Вдали оранжево-топазовая
Величественная река
Колышет, в зеркале показывая,
Расплавленные облака.
Это не слишком хороший отрывок (дань Северянину, которому нельзя подражать) – да я еще и наврал что-то. У него прелестные, именно морские стихотворения – о каком-то капитанском домике в Керчи и т. п. Чистые, точно поставленные слова, великолепные эпитеты и, главное, – поэзия! Поэзия!
Есть у него неприятные странности, за которые держится. Например, поклонение Брюсову. Впрочем, это его дело.
Теперь он похож, несмотря на то, что красив, – на собакоголовую обезьяну: эти летящие назад грязно-седые баки… А я помню – а я помню, Георгий Аркадьич, – как вы стояли в углу сцены, над рампой, в Одессе, в Сибиряковском театре, в черном сюртуке, с черными кудрями, страстный, но не громкий – как показалось мне, небольшой – о, чудесная фигурка, Георгий Аркадьич! – да, да, странно, непохоже на других красивый, вот именно – черный, с медовым тяжелым блеском глаз – и читали стихи. Помню только строчку: “И в глуши исповедален…”
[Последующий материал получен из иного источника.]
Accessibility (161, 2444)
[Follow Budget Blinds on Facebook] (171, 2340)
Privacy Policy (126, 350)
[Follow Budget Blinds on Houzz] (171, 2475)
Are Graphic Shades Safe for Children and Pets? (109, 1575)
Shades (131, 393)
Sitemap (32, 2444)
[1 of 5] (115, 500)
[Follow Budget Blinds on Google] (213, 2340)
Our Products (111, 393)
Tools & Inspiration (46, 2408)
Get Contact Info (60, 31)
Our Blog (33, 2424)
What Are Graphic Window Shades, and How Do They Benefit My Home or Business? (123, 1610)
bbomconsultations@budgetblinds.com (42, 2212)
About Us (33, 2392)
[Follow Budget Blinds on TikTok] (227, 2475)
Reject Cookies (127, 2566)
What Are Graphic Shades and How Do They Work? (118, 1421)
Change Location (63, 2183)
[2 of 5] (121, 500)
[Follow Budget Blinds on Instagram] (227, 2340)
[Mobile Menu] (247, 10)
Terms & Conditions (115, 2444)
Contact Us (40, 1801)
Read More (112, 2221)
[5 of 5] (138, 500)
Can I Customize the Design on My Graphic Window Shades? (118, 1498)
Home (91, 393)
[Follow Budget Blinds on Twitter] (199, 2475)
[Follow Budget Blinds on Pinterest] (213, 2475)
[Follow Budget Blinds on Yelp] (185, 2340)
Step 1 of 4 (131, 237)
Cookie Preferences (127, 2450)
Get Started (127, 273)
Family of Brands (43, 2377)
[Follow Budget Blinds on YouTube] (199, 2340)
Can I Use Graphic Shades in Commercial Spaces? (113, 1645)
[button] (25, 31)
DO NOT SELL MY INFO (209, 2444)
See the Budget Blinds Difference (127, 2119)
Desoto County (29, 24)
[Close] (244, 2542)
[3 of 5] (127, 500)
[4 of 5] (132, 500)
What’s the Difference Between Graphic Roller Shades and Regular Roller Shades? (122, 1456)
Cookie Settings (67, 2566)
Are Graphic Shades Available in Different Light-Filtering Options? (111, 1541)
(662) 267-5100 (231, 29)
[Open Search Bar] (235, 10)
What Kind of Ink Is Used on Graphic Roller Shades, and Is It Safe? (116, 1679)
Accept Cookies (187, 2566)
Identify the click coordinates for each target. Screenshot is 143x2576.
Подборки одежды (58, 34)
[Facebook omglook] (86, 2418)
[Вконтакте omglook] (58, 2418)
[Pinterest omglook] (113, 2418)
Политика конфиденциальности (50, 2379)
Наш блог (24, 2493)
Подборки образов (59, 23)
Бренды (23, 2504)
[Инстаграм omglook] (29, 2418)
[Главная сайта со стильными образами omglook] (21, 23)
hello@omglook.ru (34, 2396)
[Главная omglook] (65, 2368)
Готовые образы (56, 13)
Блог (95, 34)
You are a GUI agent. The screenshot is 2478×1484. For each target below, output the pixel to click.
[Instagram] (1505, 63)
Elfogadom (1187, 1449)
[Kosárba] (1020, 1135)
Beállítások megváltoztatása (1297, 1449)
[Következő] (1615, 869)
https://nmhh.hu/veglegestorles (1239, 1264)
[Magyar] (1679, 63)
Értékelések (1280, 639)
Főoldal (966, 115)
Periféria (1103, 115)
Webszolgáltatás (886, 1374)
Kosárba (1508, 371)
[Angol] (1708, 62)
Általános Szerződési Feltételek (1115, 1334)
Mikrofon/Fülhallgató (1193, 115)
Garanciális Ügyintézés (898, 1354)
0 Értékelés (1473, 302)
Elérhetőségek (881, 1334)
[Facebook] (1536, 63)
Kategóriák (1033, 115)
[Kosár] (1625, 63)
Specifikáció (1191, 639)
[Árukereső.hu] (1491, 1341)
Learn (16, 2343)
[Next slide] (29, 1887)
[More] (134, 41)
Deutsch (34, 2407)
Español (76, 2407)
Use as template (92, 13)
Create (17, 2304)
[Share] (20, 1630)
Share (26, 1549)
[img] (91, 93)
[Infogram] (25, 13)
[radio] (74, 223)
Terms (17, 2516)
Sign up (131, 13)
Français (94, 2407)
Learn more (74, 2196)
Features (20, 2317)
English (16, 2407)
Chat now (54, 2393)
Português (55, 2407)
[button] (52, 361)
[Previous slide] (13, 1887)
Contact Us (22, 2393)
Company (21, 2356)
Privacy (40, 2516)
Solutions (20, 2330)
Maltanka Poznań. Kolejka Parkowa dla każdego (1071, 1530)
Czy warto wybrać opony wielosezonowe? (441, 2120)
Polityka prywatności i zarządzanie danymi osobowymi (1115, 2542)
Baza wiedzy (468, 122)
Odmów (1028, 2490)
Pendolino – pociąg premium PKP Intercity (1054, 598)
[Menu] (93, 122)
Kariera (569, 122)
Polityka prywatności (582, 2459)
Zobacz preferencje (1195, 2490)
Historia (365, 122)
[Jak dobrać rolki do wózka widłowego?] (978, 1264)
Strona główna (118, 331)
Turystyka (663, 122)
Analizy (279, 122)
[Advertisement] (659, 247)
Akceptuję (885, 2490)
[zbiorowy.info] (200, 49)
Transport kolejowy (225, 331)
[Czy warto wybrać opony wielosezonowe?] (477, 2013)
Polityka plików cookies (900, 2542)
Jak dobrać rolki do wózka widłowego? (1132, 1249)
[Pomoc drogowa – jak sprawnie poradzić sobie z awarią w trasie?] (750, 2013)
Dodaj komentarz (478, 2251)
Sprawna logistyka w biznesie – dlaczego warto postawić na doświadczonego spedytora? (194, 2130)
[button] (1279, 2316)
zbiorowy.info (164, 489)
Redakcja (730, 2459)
Нет, наверное, не так! Что это значит – в глуши [2] исповедален? “Это было в Одессе, в ясный весенний вечер, когда мне было восемнадцать лет…”».
В это время в Одессе происходило очень много культурных событий, в том числе и литературных, о чем хорошо написал в своей книге «Время больших ожиданий» Константин Паустовский. Глава называется «Скандал с благородной целью», и наряду с Георгием Шенгели речь в нем идет о молодом поэте Семене Кирсанове:
«…Ждали скандала и, очевидно, берегли для него силы.
Кирсанов – тогда еще безусый мальчик, очень задиристый и крикливый – все время вскакивал и безо всякой связи с тем, что происходило на эстраде, что-то вызывающе кричал Шенгели. Но Шенгели сидел непоколебимо. Кирсанова это, очевидно, возмущало, и он снова вскакивал и кричал в сторону Шенгели что-то явно оскорбительное.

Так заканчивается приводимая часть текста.